Once I can access RAM, I can test C compiler output, but only small code that I can embed into the FPGA’s ROM.
Next comes a UART wishbone slave so I can talk to it over the microusb serial port from my Linux host. I’ll need to hack up libgloss to map I/O to my memory-mapped UART.
One of the annoying things about this Xilinx toolchain is that AFAICT Digilent doesn’t provide the tool you need for programming memory (Flash, RAM, or otherwise) from your Linux host. So I plan on writing some ROMable firmware to download code (srecords?) over the UART (xmodem?) to program memory. This is the point at which we should be able to run larger programs. I already have a u-boot port, so I think that will be first on my list.
It’s great to have Brad Robinson’s MoxieLite implementation for Marin. It’s very small but can still run at quite a clip. Once the surrounding infrastructure is working, however, I’m going to get back to Muskoka, which is my 4-stage pipelined moxie SoC to see if I can crank up the MHz.
As usual everything is in github. However, the HDL cores and SoC designs are no longer embedded in the moxiedev tree. They’re in a new top-level git repo called moxie-cores. Check it out here: http://github.com/atgreen/moxie-cores
Brad Robinson just sent me this awesome shot of MoxieLite in action. His Xilinx Spartan-6 FPGA based SoC features a moxie core handling VGA video, keyboard and FAT-on-flash filesystem duties using custom firmware written in C. This is all in support of a second z80-based core on the same FPGA used to emulate an ’80s era computer called the MicroBee. Those files in the listing above are actually audio cassette contents used to load the MicroBee software. The moxie core is essentially a peripheral emulator for his final product.
Keep up the great work, Brad!
The most recent compiler patch was the addition of -mno-crt0, which tells the compiler not to include the default C runtime startup object at link time. This is common practice for many embedded projects, where some system specific house keeping is often required before C programs can start running. For instance, you may need to copy the program’s .data section from ROM into RAM before jumping to main().
I’m going back to my pipelined moxie implementation.

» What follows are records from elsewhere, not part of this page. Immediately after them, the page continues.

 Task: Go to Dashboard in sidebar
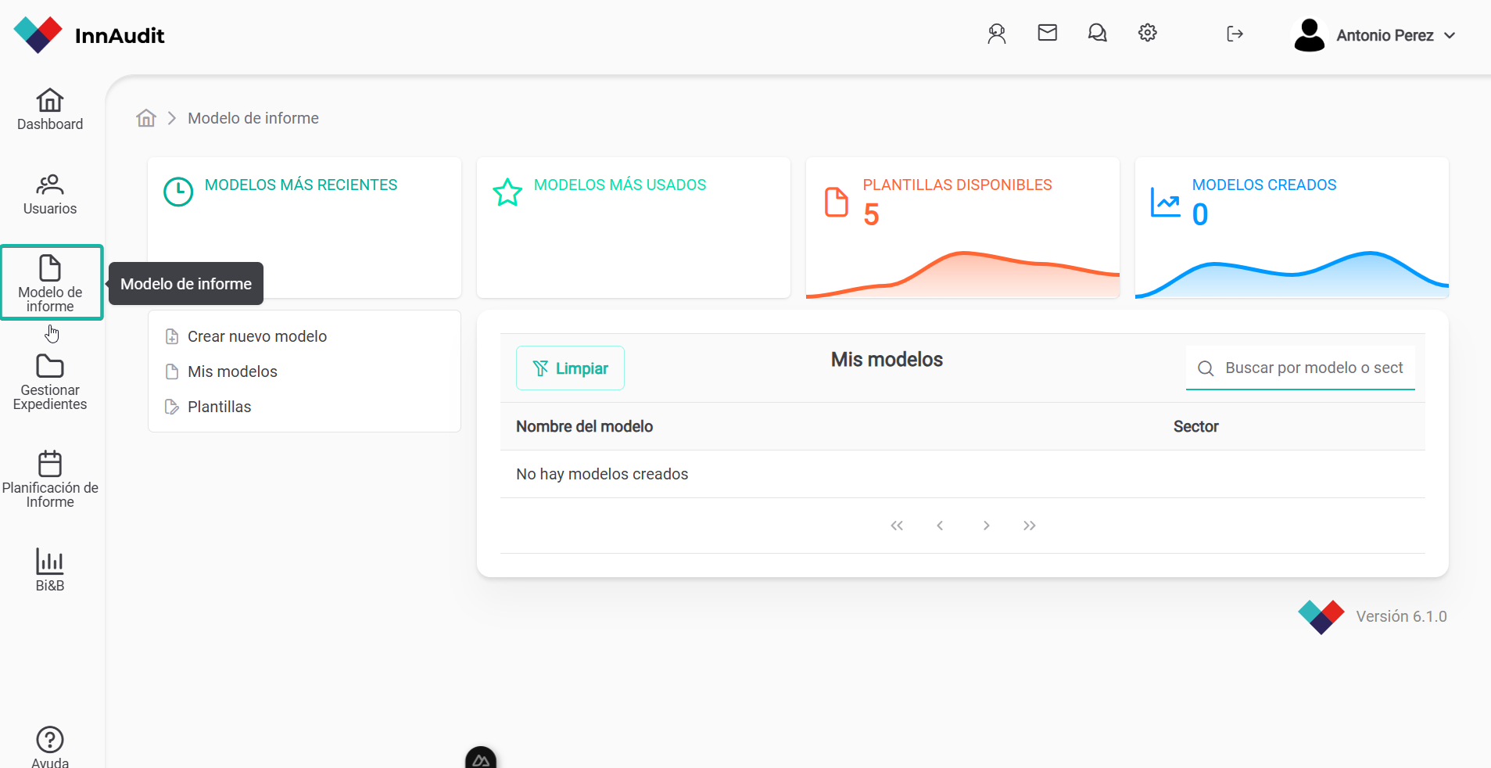click(x=50, y=109)
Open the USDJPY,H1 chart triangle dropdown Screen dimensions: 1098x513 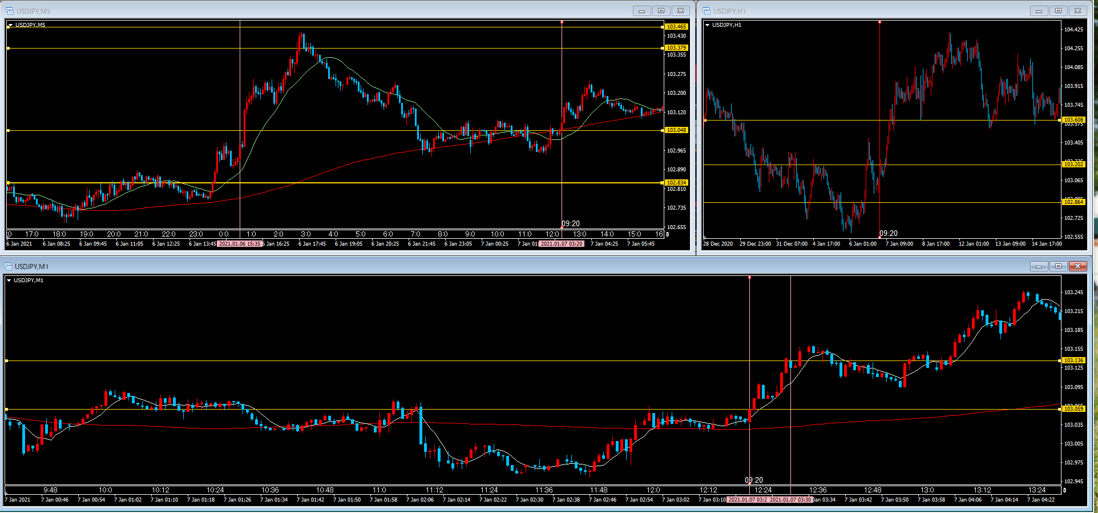coord(707,25)
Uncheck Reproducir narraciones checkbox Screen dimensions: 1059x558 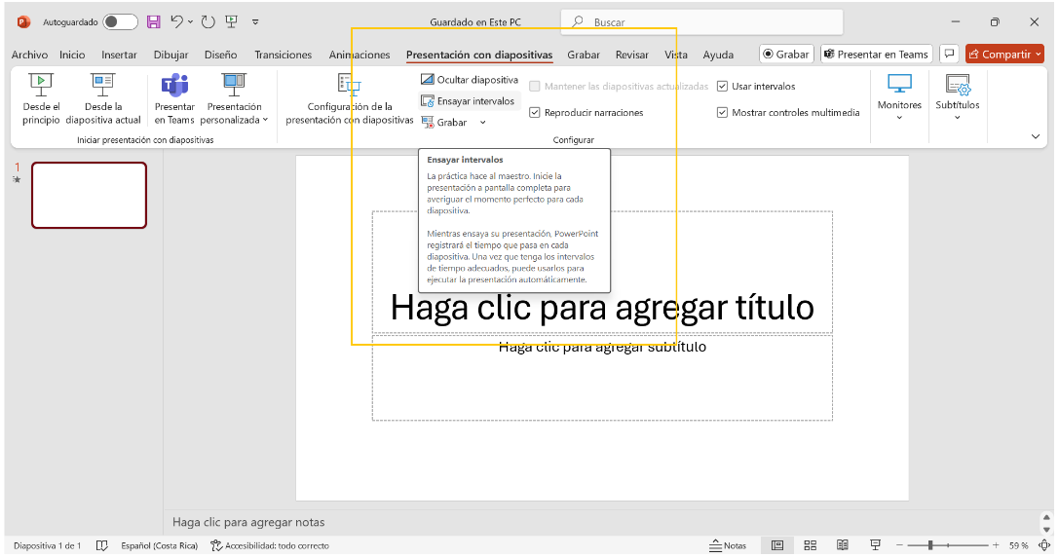pos(535,113)
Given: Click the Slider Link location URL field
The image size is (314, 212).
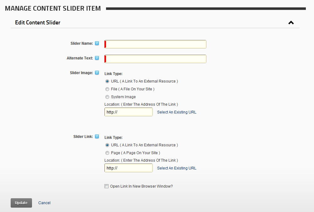Looking at the screenshot, I should tap(129, 168).
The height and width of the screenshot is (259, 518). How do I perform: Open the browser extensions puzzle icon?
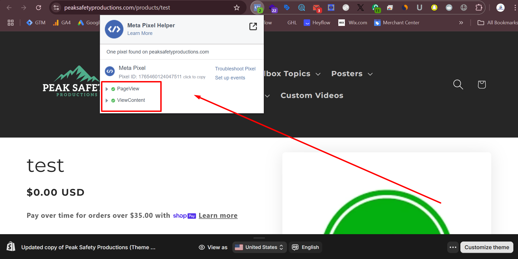(479, 8)
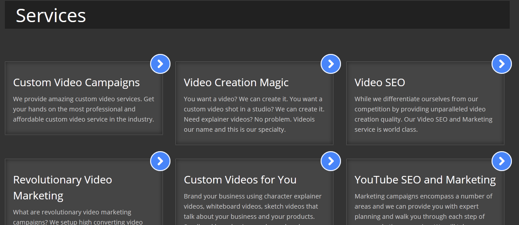The width and height of the screenshot is (519, 225).
Task: Select the Video Creation Magic title
Action: point(236,83)
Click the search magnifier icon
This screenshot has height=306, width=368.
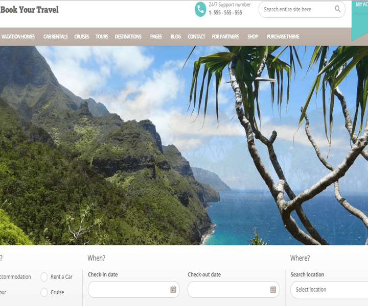337,9
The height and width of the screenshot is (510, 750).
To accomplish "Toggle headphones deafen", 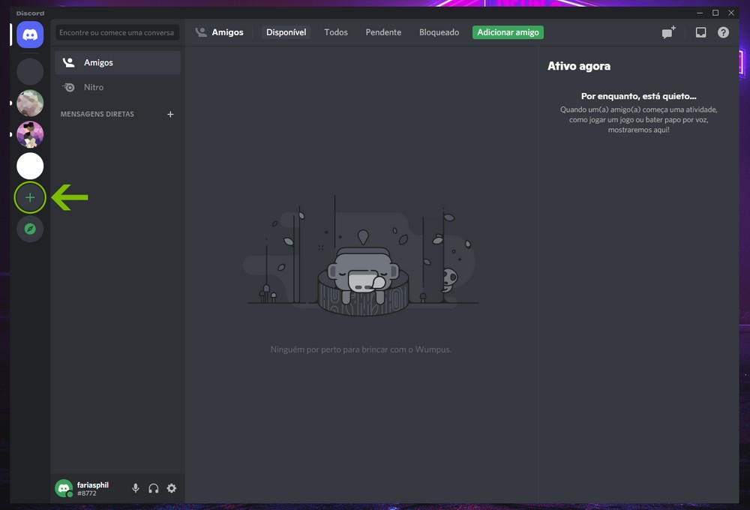I will (154, 488).

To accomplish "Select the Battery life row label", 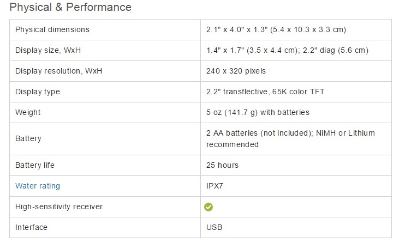I will click(x=35, y=165).
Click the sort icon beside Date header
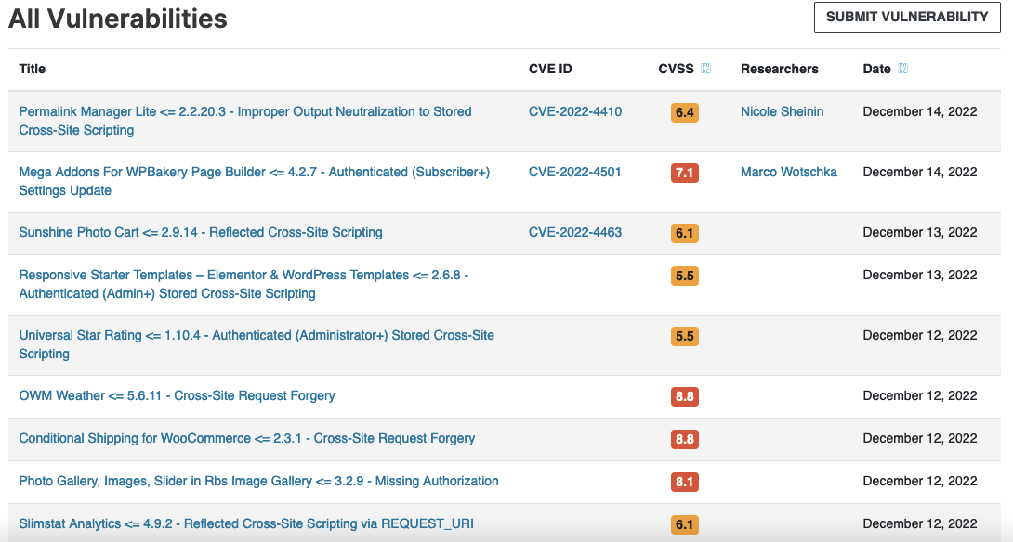Image resolution: width=1013 pixels, height=542 pixels. (902, 69)
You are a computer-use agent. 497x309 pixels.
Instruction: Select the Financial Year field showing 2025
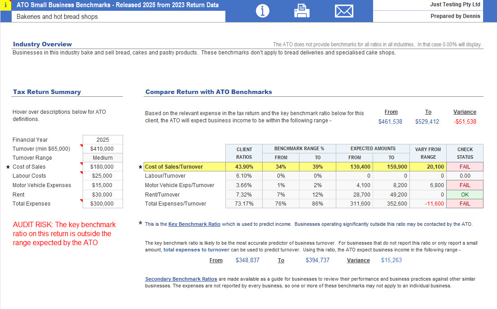(x=102, y=139)
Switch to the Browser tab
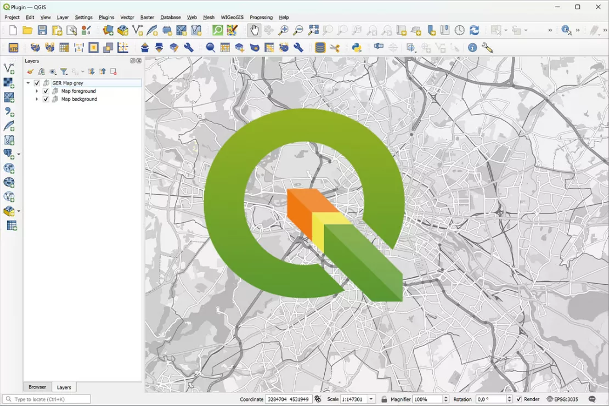Viewport: 609px width, 406px height. pos(37,387)
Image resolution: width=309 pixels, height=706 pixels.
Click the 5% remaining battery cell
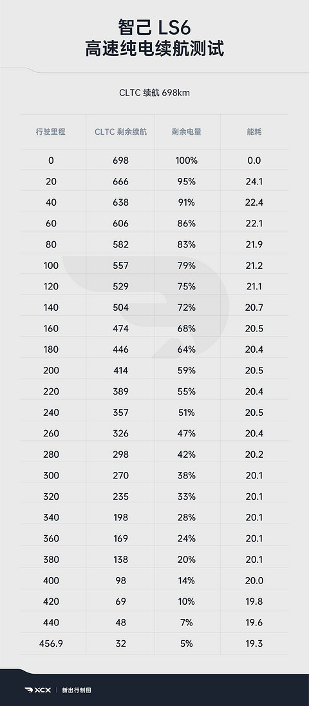coord(186,643)
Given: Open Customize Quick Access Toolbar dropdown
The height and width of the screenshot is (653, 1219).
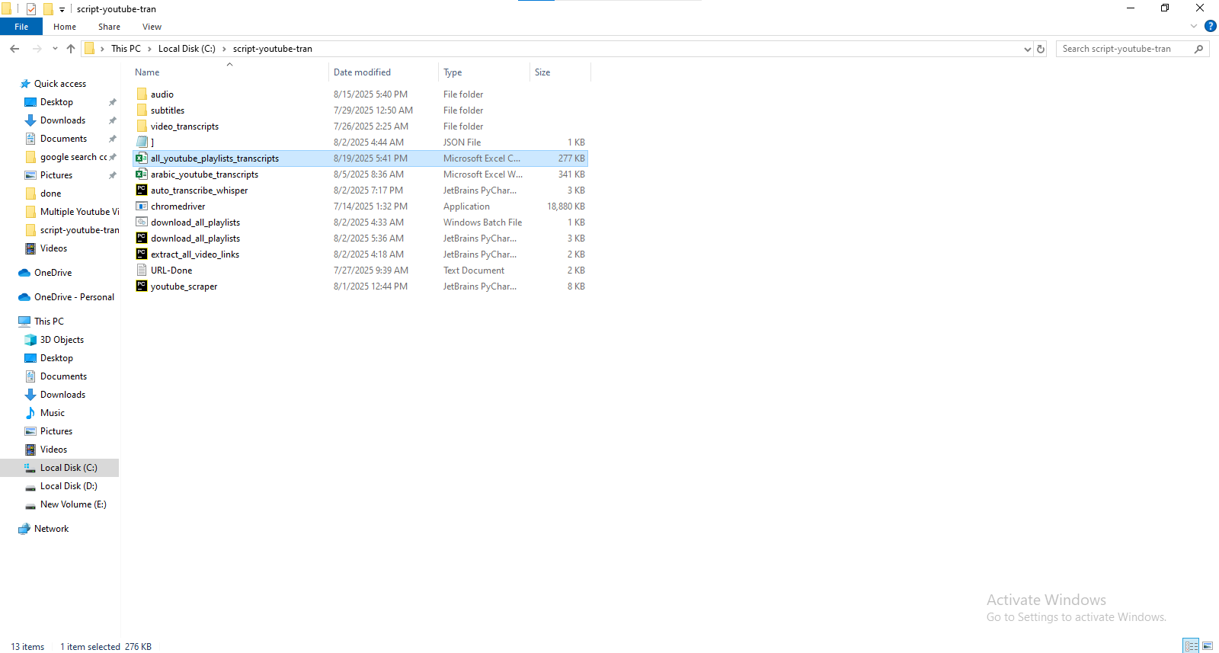Looking at the screenshot, I should pos(62,9).
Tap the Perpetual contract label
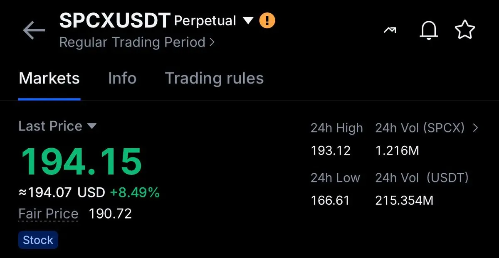 (x=205, y=21)
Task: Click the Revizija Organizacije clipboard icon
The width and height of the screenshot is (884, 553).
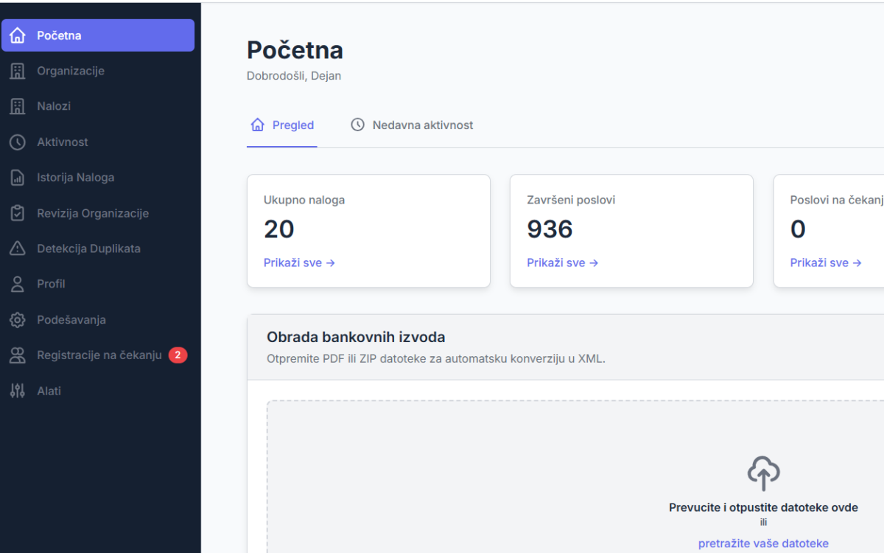Action: coord(18,213)
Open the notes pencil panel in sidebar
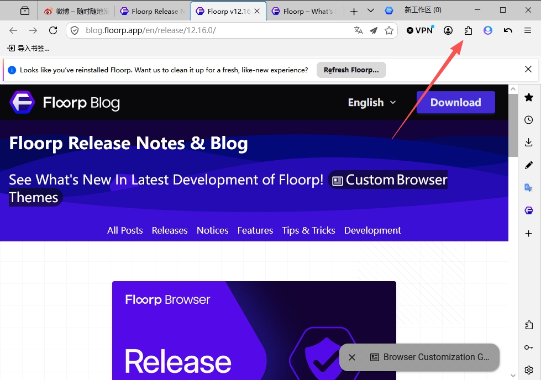This screenshot has height=380, width=541. pyautogui.click(x=529, y=165)
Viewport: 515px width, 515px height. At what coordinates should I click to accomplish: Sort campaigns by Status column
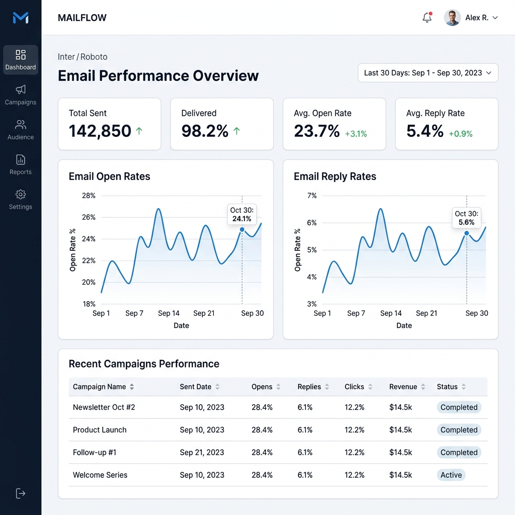coord(463,387)
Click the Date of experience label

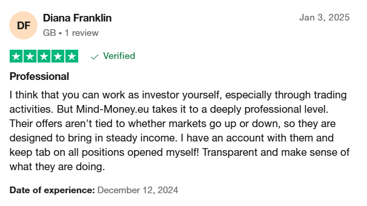52,190
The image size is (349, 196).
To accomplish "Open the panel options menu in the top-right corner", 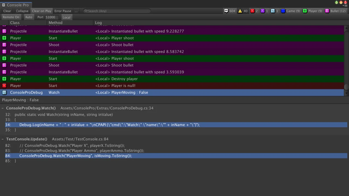I will (345, 5).
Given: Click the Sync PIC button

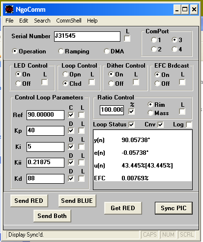Looking at the screenshot, I should 174,208.

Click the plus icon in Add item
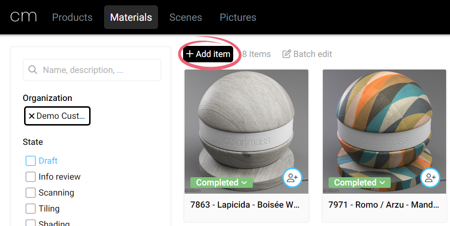(x=190, y=54)
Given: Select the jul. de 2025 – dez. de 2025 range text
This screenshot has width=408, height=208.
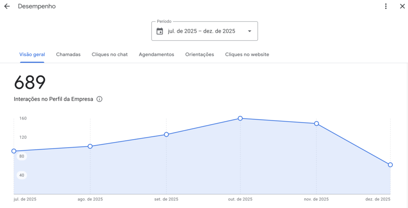Looking at the screenshot, I should (x=201, y=31).
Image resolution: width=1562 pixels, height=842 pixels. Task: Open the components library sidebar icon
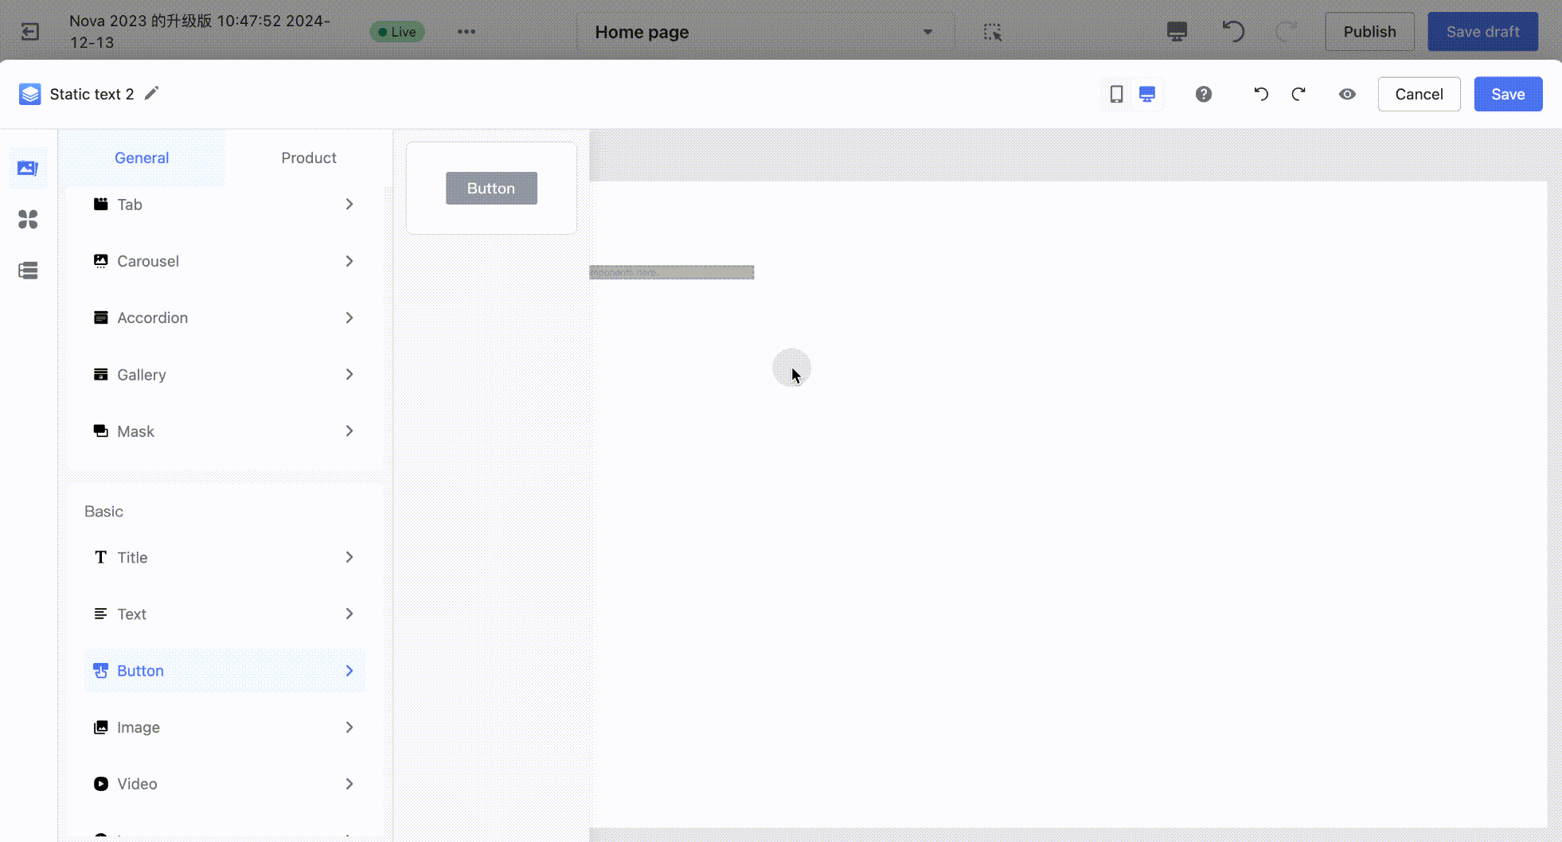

Last I looked I had to move memory reads further up the pipeline…
There’s a working hardware implementation of moxie in the wild!
Intrepid hacker Brad Robinson created this moxie-compatible core as a peripheral controller for his SoC. He had been using a simple 8-bit core, but needed to address more memory than was possible with the 8-bit part. Moxie is a nice alternative because it has a compact instruction encoding, a supported GNU toolchain and a full 32-bit address space. FPGA space was a real concern, so he started with a non-pipelined VHDL implementation, and by all accounts it is running code and flashing LEDs on a Nexys3 board!
The one major “ask” was that there be a little-endian moxie architecture and toolchain in addition to the default big-endian design. I had somewhat arbitrarily selected big-endian for moxie, noting that this is the natural byte order for TCP. In Brad’s design, however, the moxie core will handling FAT filesystem duties, which is largely a little-endian task. At low clock speeds every cycle counts, so I agreed to produce a bi-endian toolchain and, for the most part, it’s all committed in the upstream FSF repositories (with the exception of gdb and the simulator). moxie-elf-gcc is big-endian by default, but compile with -mel and you’ll end up with little-endian binaries.
Brad also suggested several other useful tweaks to the architecture, including changing the PC-relative offsets encodings for branches. They had originally been encoded relative to the start of the branch instruction. Brad noted, however, that changing them to be relative to the end of the branch instruction saved an adder in his design. I made this change throughout the toolchain and (*cough*) documentation.
I’ll write more about this as it develops… Have to run now.